I keep having to remind myself that I’m really making progress, since the body with its garter-stitch welt has started to lose its resemblance to the sort of hats worn by the English soldiers who burned Joan of Arc – progress of a sort, I guess.
I spent part of the week clearing my desk at work, as we’re getting ready to evacuate the building next month before we close down – all very depressing. Yellow Post-it notes are blooming on the backs of chairs like early daffodils, as people who’ve found jobs with the “new” MLA are claiming furniture for their futures, when they’ll be working from home. And I doubt there’s been so much paper shredded in an organisation since the days of Oliver North.
We had one fun day last week, arising from our imminent closure. We’ve put a sum of money into an arts programme (“New Expressions”), and got some Arts Council money to match it, so we’re funding 10 museums to employ a contemporary artist to use something in their galleries as inspiration, and produce a new work of art. On Wednesday, we all got together in Taunton, and the artists showed us what they’d come up with.
Well, speaking as someone who is, let’s be honest, on the sceptical side when it comes to modern art, it was both interesting and fun. Sure, there were some projects that reinforce the old prejudices (the artist who is inspired by seeing museum objects in storage mostly obscured by tissue paper, who’s arranging T-shirts in a pile of tissue paper so only a few words of the logo can be seen, enigmatically peeping out, for instance!) but others were really creative. So Porthcurno Telegraph Museum is using an artist who’s taking her inspiration from their galvanometer to create a sculpture you can stand inside that will stand outside and reflect the sun onto a contoured wall (what do you mean, you don’t know what a galvanometer is?).

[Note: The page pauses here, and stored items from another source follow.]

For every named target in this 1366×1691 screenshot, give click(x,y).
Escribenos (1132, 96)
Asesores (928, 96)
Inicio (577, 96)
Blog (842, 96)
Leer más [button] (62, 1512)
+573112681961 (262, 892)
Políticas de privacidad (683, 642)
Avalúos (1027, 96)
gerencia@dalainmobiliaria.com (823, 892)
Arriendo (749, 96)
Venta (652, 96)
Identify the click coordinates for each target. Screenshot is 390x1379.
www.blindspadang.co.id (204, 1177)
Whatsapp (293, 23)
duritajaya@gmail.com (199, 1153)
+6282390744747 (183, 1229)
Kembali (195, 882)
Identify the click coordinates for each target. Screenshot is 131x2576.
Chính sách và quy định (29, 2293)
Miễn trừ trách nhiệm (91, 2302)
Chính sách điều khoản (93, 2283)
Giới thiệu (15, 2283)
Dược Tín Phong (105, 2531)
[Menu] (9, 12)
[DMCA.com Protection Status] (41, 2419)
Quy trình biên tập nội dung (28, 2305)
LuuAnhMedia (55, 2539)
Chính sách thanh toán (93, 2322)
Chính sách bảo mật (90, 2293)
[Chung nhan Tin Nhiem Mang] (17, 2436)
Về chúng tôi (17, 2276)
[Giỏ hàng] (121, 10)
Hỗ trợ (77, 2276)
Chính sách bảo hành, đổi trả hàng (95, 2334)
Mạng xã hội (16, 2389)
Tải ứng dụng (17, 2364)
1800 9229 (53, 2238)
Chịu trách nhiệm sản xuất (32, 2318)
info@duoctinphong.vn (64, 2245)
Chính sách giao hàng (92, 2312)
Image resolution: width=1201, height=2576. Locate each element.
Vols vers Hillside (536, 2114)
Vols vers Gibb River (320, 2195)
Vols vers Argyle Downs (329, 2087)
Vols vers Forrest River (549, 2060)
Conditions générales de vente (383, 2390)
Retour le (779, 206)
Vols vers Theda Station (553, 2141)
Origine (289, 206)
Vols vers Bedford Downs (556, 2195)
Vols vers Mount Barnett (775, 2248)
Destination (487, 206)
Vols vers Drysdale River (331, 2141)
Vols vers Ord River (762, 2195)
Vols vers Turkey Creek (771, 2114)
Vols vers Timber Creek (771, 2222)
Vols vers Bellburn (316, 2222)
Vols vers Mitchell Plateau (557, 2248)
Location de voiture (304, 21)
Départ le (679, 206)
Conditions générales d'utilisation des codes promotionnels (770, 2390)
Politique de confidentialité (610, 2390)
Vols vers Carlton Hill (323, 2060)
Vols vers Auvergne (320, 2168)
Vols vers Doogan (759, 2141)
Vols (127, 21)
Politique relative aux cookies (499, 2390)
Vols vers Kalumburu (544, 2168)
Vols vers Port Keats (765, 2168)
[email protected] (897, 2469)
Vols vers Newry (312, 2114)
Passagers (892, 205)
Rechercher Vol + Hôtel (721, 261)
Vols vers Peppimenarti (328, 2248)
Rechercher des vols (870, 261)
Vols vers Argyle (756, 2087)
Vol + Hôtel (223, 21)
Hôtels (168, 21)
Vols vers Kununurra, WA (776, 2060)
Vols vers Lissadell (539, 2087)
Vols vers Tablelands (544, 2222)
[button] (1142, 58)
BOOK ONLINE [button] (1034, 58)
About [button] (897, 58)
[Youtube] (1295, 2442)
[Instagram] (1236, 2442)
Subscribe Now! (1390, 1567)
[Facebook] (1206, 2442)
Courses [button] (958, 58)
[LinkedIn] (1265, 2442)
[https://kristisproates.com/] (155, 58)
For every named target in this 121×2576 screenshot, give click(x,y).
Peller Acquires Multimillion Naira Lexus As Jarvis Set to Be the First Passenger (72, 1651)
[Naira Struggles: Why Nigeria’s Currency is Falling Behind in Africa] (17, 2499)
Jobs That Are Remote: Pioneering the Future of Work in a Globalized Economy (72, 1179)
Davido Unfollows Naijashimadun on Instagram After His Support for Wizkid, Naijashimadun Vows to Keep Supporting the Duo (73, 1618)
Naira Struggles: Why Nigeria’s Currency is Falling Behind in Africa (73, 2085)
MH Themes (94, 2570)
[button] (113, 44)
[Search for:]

And Plymouth Museum’s artist is creating a circular display based on all the little cardboard labels from their natural history collection, each one taken from a species that is now extinct. (We joked that they should add a label for us too…) But the best of all is from the wonderful Falmouth Art Gallery, who’ve employed a surrealist painter to create a surrealist frame for one of his pictures! If you’re ever in the vicinity, you really should look it up.
And now I’m off to Edinburgh for a week, to try to find somewhere to live during the coming months, and to move things along with the new job. Four nights on my own in a hotel, eh? Sounds like fun. But at least I’m taking the knitting (not as hand luggage!), so I can be bored creatively.
Your perseverance is an inspiration. Someday I will knit a gansey.
FYI, your Cornwall gansey is mislabeled. It is from the Lizard, but it is not Jim Curtis’s gansey. A different one is correctly labeled Jim Curtis’s but doesn’t have the page number that is with the mistaken label.
I have decided to quit thinking about when I might find time to knit a Gansey and actually get on with knitting one. It might take me some time, but you have inspired me. I’ll follow this Henry Freeman pattern and see how it turns out. I would be interested to discover how you started because I have read Compton Rae’s book but still don’t feel confident enough to follow the pattern to finish product. I get confused with talk of increasing/decreasing not to mention gussets and knitting collars and so forth. Still, here goes… Hell might have frozen over just in time for the first wearing!
Hi Tamar,
Thanks for the heads-up on the mislabelling of the Cornish gansey. I haven’t had a chance to check the books but I think you’re right. (You see, I used to list the ganseys in the gallery by name of person they were knit for, but thought I should change it to the pattern type as it’d be more useful to readers of the blog than knowing who my friends were! I think I may have done it too quickly…)
Gordon
Hi Nigel,
Well, as you’ll see from this week’s photos, I’m going through a rather slow phase myself at the moment – the secret, I think, is just to accept it takes a long time, and not worry about it. If you get hung up on tangible progress you’ll probably go mad – but a little and often and it’s amazing how quickly it builds up.
Once you’ve cast on for the welt you don’t have to worry about increasing or decreasing for ages, so I’d suggest giving it a go. In any case, with Henry Freeman’s pattern, you can accommodate the pattern easily to the number of stitches you have – it’s not like a fancy pattern with diamonds, cables etc. – so you can leave worrying about that for months – as I’m doing with this one (I’ll sort out what I’m going to do with the pattern when I reach the armpits).
Obviously if I can be of any help, at any stage, please don’t hesitate to drop me a line (though as some of the other comments on this blog will show, I’m not necessarily the best person to be giving advice!!).